▶ _What is required_
Everything from the line with "[2022-09-27 11:23:59] (1056, 500)" to the end of the entries should be copied exactly, and nothing else.

▶ _Information shown_
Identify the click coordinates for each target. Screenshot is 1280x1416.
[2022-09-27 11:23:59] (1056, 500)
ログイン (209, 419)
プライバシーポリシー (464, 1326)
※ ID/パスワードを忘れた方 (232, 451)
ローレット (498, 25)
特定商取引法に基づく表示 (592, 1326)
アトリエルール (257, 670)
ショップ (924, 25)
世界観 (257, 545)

▶ _Task output_
[2022-09-27 11:23:59] (1056, 500)
ログイン (209, 419)
プライバシーポリシー (464, 1326)
※ ID/パスワードを忘れた方 (232, 451)
ローレット (498, 25)
特定商取引法に基づく表示 (592, 1326)
アトリエルール (257, 670)
ショップ (924, 25)
世界観 (257, 545)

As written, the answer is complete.